BCL-2 inhibition in acute myeloid leukemia: resistance and combinations.

INTRODUCTION

The introduction of venetoclax has revolutionized the treatment landscape of acute myeloid leukemia, offering new therapeutic opportunities. However, the clinical response to venetoclax varies significantly between patients, with many experiencing limited duration of response.

AREAS COVERED

Identified resistance mechanisms include both intrinsic and acquired resistance to VEN. The former is associated with cell lineage and differentiation state. The latter includes dependency on alternative BCL-2 family anti-apoptotic protein(s) mediated by genetic, epigenetic, or post-translational mechanisms, mitochondrial and metabolic involvement, as well as microenvironment. Understanding these mechanisms is crucial for optimizing venetoclax-based therapies and enhancing treatment outcomes for patients with acute myeloid leukemia.
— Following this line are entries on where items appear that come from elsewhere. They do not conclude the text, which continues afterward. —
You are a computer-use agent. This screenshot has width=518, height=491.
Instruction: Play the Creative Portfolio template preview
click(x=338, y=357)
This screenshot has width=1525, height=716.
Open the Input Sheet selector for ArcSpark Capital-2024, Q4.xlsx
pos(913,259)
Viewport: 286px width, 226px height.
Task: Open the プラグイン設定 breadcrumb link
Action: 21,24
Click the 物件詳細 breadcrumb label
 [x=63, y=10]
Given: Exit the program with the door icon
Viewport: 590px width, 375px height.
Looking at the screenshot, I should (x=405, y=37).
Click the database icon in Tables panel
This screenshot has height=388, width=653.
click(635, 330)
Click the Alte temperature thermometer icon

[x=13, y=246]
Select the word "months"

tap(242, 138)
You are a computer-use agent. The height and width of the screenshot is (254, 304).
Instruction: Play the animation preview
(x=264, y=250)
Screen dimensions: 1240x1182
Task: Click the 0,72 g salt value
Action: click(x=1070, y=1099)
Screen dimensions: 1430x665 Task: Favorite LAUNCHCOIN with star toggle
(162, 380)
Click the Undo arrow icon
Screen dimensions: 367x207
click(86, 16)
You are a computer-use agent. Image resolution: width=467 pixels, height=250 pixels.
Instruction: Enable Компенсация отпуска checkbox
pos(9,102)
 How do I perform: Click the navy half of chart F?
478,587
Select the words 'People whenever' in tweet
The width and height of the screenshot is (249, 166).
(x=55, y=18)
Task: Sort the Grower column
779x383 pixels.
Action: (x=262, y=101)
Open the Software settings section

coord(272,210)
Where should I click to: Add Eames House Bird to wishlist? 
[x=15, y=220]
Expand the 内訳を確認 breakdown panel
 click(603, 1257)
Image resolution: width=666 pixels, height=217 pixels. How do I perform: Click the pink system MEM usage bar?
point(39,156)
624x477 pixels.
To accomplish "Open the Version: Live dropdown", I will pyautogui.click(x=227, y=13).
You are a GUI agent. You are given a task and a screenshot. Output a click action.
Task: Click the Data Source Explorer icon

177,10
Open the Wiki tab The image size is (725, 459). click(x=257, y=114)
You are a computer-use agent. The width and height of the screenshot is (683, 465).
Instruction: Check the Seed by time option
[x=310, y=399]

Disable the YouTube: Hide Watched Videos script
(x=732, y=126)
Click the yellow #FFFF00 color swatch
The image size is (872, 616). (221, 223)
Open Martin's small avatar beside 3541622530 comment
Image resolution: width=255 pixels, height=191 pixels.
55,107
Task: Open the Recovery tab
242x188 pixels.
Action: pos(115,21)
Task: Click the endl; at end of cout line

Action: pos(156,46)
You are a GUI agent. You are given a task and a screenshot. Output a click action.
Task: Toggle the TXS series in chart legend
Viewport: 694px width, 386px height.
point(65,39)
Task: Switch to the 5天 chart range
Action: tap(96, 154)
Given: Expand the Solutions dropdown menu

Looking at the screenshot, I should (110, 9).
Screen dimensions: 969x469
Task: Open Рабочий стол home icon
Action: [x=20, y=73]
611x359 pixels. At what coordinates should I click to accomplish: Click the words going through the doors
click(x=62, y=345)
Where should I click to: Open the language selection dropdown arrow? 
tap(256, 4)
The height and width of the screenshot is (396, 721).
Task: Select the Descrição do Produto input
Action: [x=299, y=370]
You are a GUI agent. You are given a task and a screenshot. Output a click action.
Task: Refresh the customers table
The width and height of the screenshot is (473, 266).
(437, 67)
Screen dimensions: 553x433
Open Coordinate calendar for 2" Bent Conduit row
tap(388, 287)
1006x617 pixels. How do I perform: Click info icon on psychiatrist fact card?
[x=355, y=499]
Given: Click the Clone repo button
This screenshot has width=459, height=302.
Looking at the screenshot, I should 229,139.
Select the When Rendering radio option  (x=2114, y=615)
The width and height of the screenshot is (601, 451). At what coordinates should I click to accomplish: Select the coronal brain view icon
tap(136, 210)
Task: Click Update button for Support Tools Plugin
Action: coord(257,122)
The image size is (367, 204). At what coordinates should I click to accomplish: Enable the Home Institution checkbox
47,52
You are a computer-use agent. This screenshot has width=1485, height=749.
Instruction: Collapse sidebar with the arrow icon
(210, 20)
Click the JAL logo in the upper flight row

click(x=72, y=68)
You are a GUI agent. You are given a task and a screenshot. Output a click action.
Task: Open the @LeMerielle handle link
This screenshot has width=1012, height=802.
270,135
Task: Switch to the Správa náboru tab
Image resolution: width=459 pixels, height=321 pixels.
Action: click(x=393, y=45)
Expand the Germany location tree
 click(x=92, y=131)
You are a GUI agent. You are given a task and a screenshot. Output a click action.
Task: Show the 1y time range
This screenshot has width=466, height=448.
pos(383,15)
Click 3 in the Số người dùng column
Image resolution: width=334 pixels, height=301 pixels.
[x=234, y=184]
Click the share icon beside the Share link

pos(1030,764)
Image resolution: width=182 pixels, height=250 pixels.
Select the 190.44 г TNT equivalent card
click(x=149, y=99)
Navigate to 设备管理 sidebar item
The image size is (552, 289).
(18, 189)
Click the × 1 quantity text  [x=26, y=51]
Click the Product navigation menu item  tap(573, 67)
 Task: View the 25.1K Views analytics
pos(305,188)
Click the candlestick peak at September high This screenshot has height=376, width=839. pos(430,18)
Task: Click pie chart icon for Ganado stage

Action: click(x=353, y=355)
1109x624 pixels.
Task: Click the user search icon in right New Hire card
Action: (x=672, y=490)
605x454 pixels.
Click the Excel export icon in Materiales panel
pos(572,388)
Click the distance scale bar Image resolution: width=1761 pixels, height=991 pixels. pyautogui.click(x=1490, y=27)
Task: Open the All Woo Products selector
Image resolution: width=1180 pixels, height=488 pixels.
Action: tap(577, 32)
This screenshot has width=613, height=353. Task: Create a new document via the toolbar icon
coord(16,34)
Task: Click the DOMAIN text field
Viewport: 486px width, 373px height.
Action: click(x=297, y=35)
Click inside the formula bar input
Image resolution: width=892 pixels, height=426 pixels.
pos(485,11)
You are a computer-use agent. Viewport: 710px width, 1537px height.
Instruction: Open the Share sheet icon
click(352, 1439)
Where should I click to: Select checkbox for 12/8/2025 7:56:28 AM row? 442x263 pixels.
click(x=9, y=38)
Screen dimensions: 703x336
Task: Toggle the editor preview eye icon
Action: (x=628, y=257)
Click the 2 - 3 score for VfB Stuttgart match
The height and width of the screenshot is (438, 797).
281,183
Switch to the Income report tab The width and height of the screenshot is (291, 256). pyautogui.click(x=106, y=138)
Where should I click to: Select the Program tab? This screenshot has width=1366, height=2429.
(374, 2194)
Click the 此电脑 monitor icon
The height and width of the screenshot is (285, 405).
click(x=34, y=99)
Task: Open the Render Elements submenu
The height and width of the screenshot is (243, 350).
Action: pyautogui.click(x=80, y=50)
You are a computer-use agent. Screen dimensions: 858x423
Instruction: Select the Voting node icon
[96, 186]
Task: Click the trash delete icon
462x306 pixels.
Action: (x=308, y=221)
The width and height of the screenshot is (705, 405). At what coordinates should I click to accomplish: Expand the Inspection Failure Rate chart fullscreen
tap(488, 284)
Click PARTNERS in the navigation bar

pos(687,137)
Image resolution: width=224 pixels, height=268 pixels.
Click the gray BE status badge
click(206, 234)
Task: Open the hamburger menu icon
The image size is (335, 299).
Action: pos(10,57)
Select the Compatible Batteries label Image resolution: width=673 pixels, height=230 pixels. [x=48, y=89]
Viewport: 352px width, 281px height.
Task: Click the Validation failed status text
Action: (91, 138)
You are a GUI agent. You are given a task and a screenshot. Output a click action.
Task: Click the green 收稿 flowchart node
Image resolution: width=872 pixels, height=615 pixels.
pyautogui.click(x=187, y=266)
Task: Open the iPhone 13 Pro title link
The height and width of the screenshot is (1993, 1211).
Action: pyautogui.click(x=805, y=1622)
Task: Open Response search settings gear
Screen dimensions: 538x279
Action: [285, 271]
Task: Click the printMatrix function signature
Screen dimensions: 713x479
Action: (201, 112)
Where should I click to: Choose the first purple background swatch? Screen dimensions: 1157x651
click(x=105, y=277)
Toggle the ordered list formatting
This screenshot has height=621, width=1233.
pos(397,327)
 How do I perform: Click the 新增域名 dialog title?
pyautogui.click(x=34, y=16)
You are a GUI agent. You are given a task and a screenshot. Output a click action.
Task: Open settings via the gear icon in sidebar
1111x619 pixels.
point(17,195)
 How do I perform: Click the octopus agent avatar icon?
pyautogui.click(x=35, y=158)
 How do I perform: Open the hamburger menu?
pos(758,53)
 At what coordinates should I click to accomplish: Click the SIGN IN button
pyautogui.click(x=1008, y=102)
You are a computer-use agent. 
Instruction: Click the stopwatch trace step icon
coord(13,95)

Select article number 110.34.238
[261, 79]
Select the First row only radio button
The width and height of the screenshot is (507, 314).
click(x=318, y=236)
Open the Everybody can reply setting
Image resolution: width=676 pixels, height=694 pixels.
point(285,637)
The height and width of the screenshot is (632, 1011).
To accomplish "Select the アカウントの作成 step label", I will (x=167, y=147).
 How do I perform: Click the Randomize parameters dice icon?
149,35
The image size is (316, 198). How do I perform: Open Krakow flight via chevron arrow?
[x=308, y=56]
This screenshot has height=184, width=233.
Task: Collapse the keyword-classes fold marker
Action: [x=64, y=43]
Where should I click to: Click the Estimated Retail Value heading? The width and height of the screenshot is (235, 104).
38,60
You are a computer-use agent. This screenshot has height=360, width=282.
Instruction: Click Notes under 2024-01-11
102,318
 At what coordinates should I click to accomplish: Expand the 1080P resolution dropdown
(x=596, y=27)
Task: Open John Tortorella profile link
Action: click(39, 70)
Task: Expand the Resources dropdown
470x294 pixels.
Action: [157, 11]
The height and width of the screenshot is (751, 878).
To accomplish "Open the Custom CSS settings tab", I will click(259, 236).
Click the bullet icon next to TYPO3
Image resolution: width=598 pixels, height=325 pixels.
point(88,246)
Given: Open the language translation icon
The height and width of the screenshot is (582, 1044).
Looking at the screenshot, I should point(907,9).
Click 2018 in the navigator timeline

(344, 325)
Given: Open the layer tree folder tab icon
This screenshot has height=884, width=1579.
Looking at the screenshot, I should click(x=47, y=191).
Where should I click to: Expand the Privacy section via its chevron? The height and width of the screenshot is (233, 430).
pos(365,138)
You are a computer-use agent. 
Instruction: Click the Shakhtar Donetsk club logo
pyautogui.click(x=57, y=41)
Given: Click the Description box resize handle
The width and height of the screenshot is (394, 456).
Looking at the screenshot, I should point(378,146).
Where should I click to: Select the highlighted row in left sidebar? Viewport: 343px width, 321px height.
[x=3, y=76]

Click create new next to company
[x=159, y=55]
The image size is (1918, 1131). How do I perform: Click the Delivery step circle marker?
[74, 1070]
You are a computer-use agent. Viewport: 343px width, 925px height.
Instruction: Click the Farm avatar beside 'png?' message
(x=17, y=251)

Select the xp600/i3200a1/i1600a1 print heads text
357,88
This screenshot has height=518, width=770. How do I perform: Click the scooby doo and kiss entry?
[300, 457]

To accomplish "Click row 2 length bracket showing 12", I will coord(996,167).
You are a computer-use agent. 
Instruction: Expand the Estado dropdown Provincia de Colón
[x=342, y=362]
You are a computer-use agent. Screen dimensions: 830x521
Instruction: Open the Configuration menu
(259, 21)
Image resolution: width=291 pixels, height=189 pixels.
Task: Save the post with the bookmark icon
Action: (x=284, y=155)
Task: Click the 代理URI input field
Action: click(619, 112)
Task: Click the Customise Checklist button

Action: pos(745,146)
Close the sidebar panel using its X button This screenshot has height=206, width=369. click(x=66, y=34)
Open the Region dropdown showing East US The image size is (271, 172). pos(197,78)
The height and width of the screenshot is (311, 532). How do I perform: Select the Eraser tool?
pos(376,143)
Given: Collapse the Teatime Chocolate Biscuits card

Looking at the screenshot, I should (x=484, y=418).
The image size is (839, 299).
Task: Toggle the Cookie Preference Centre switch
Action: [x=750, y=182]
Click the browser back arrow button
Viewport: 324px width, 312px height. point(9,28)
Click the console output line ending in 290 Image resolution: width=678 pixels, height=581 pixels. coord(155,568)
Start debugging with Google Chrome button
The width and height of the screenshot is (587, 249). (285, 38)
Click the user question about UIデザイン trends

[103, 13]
This review aims to elucidate the primary mechanisms underlying resistance to venetoclax and explore current therapeutic strategies to overcome this challenge.

EXPERT OPINION

In patients with venetoclax resistance, alternative options include targeted combination therapies tailored to individual cases based on cytogenetics and prior treatments. Many of these therapies require further clinical investigation to validate their safety and efficacy.